From: Solar Designer [mailto:solar@...nwall.com] 
>
> On Thu, Jan 23, 2014 at 10:33:59PM +0000, Marsh Ray wrote:
> > Now say the PHC algorithm imposes memory-latency hardness by using
> > the supplied password to generate a seed with which to initialize a PRNG
> > sequence to pick memory addresses within a large memory block. Going
> > by the general rule that 50% of users choose one of the 10,000 most
> > common passwords, the attacker only needs to learn just one or two
> > cache line addresses in order to have a better than 50% chance of
> > guessing the user's password on the first try.
>
> This sounds about right, but:
>
> This assumes that the salt is known to the attacker,

Rather, even worse, no salt at all is used in this part of the computation. I was just trying to give an example of an obviously broken case.

> which is usually the case when the attacker has a copy of the salts+hashes database and can run offline attacks already.

Yep, the main value of a PHC function and the work factor is obtained only after the attacker learns one or more of the stored hash values. Otherwise all we'd ever need is a time-invariant memcmp().

But we also can't regress (relative to time-invariant memcmp) in the other (hopefully usual!) case where the attacker does *not* know the stored hash value. So leaking meaningful information about salt or derived values via side channels (with an attacker-chosen password input) should be considered a weakness too.

== RAW DATA ==
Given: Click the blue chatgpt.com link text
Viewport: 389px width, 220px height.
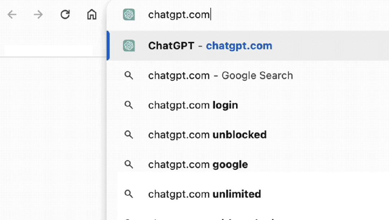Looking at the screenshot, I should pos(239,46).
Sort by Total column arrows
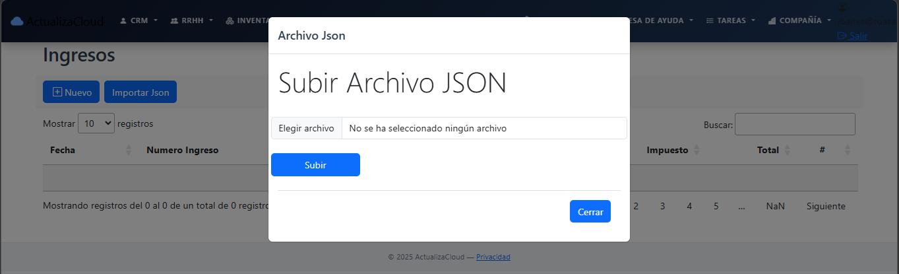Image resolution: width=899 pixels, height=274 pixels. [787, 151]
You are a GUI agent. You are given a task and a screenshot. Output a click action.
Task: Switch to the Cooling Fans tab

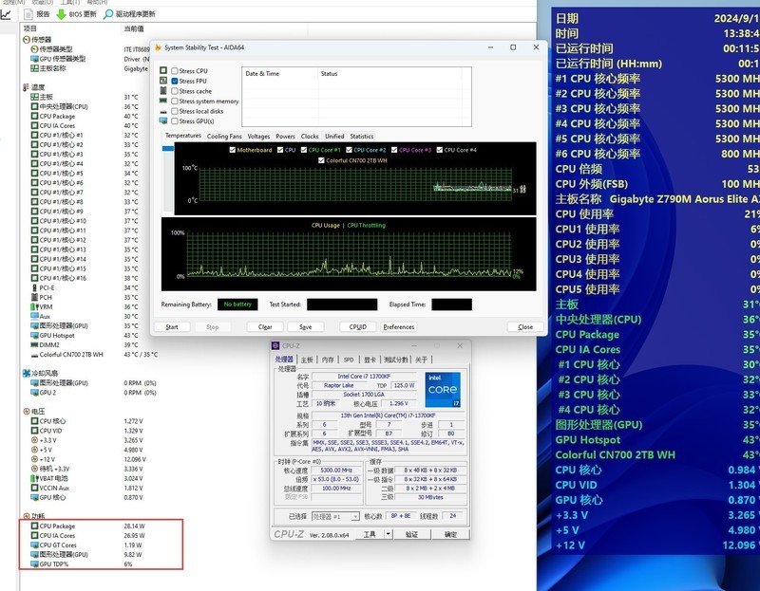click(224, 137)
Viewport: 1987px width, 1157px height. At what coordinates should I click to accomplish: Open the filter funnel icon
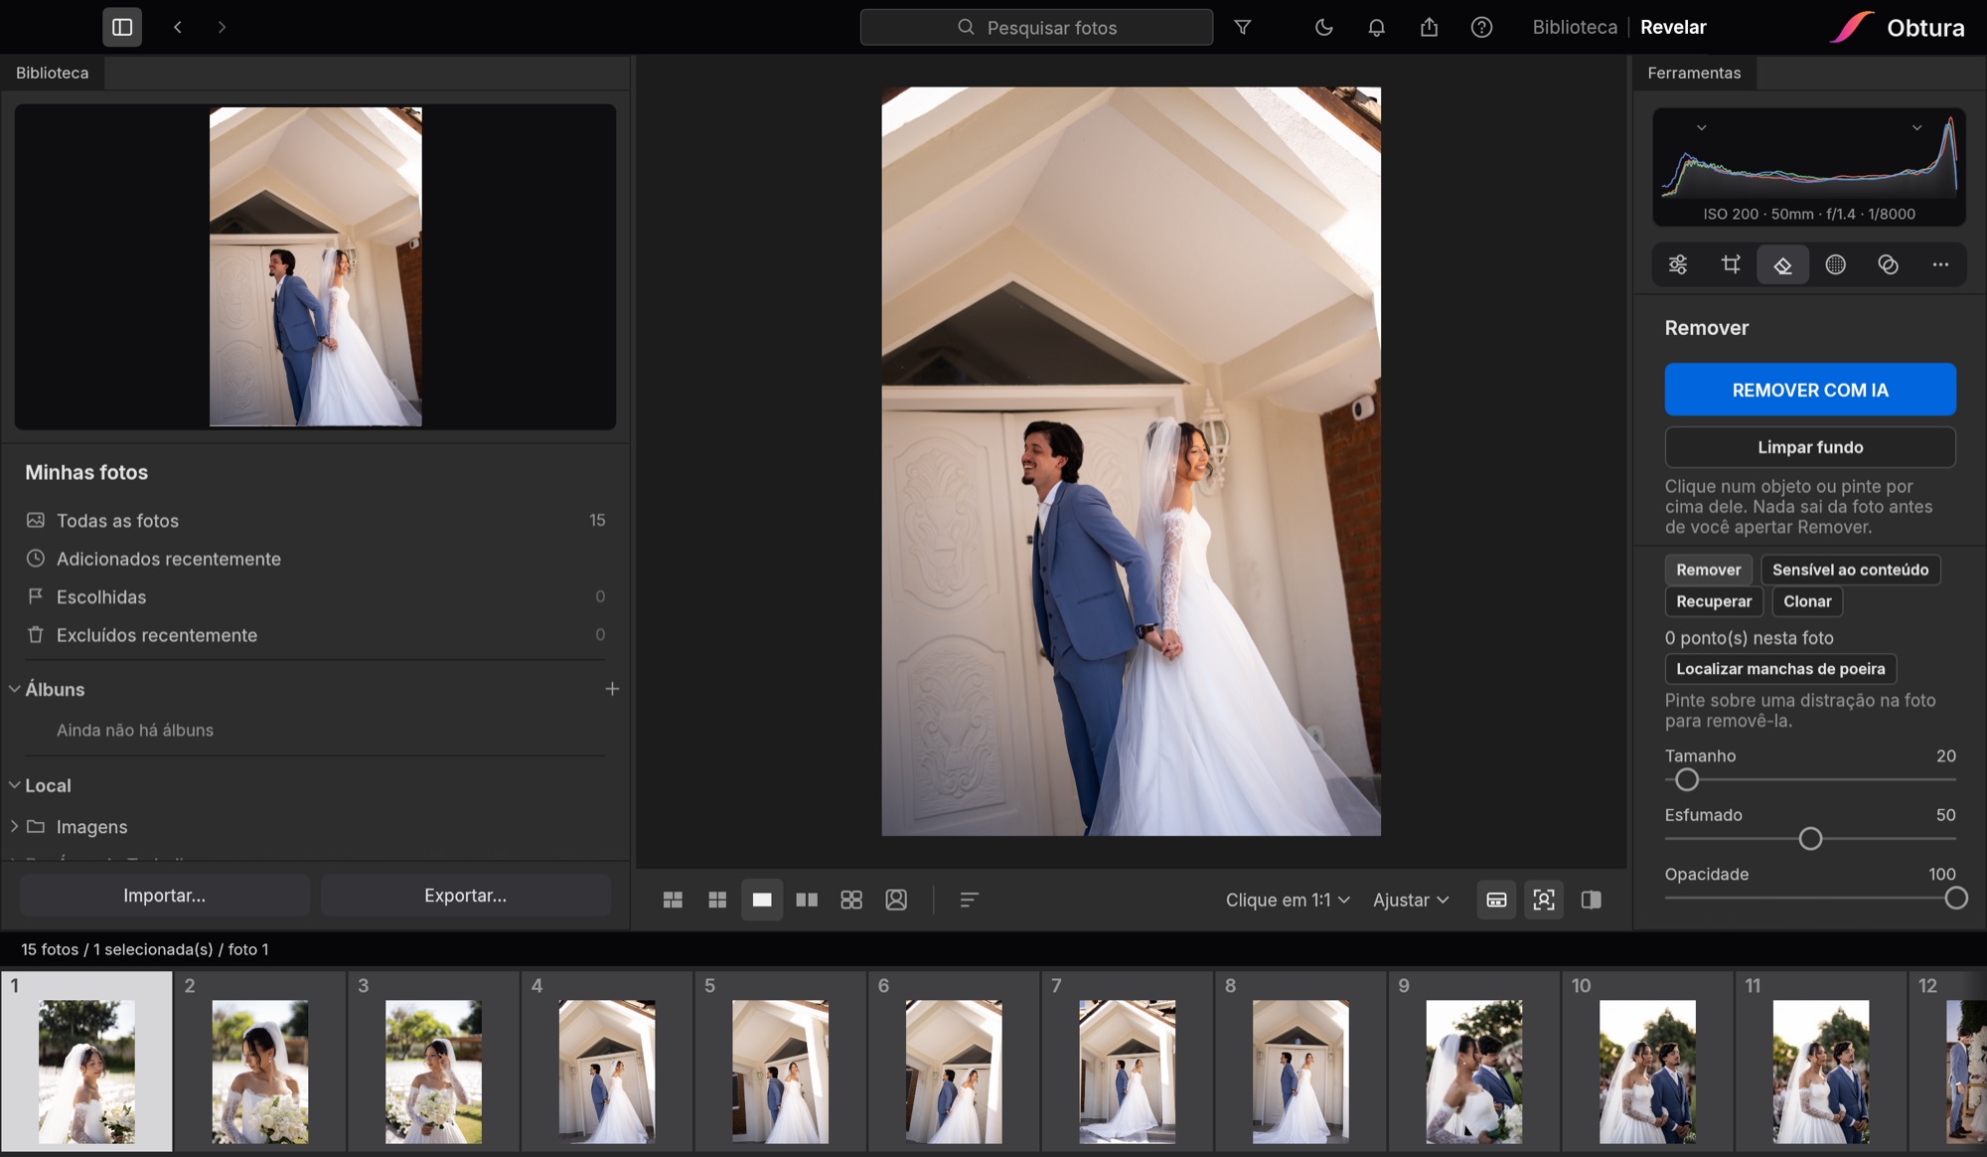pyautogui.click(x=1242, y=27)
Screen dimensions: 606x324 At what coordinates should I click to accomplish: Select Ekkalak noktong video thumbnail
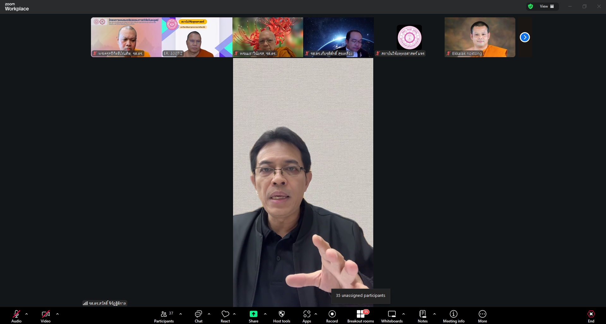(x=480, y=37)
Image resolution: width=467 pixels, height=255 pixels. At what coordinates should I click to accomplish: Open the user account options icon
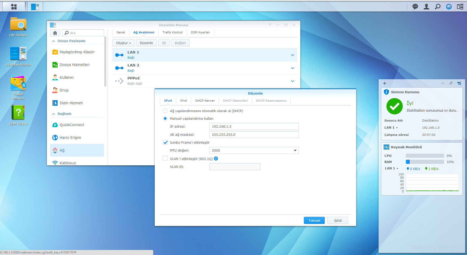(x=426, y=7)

== PROBLEM ==
Quote the full email exchange on password hashing and side channels, word for word.

== OUTPUT ==
From: Solar Designer [mailto:solar@...nwall.com] 
>
> On Thu, Jan 23, 2014 at 10:33:59PM +0000, Marsh Ray wrote:
> > Now say the PHC algorithm imposes memory-latency hardness by using
> > the supplied password to generate a seed with which to initialize a PRNG
> > sequence to pick memory addresses within a large memory block. Going
> > by the general rule that 50% of users choose one of the 10,000 most
> > common passwords, the attacker only needs to learn just one or two
> > cache line addresses in order to have a better than 50% chance of
> > guessing the user's password on the first try.
>
> This sounds about right, but:
>
> This assumes that the salt is known to the attacker,

Rather, even worse, no salt at all is used in this part of the computation. I was just trying to give an example of an obviously broken case.

> which is usually the case when the attacker has a copy of the salts+hashes database and can run offline attacks already.

Yep, the main value of a PHC function and the work factor is obtained only after the attacker learns one or more of the stored hash values. Otherwise all we'd ever need is a time-invariant memcmp().

But we also can't regress (relative to time-invariant memcmp) in the other (hopefully usual!) case where the attacker does *not* know the stored hash value. So leaking meaningful information about salt or derived values via side channels (with an attacker-chosen password input) should be considered a weakness too.